Prompt: Within the material below, find each line bearing the word "agent" and present it.

Supplied data:
-- Opening Marker --

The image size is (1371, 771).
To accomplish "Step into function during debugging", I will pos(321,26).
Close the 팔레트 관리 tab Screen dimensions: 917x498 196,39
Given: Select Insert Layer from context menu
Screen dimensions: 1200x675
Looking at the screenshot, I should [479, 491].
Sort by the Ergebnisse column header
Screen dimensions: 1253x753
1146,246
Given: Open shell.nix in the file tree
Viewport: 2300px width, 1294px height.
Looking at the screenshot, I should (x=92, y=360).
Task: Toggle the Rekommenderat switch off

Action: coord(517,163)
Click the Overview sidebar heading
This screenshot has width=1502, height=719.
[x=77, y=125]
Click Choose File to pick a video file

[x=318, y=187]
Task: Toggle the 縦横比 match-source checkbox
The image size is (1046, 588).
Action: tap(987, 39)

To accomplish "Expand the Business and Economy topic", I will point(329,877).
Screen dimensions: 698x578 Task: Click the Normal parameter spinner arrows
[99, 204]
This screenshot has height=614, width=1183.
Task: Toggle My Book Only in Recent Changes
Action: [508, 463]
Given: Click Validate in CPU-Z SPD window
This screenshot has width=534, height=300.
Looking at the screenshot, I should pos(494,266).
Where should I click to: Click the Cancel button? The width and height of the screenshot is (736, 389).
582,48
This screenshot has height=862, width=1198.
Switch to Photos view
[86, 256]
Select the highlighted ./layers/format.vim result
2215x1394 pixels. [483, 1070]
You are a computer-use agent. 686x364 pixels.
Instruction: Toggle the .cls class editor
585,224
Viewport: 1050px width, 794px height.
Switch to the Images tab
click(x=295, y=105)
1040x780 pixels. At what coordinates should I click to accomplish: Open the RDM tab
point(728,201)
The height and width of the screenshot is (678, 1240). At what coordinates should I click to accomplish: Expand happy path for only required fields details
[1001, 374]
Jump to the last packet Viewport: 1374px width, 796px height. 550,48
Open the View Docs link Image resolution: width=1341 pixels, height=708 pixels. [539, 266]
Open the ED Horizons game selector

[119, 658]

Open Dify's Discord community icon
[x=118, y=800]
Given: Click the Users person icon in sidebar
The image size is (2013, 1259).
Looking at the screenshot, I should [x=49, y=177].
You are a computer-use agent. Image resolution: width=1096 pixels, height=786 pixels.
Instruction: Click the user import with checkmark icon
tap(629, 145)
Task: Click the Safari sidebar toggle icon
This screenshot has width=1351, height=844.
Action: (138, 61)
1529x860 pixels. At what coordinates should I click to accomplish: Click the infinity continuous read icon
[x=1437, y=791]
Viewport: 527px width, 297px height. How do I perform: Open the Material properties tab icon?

-- Closing Marker --

Written response:
You are a computer-use agent. 686x364 pixels.
You are a computer-use agent. Image resolution: width=1096 pixels, height=786 pixels.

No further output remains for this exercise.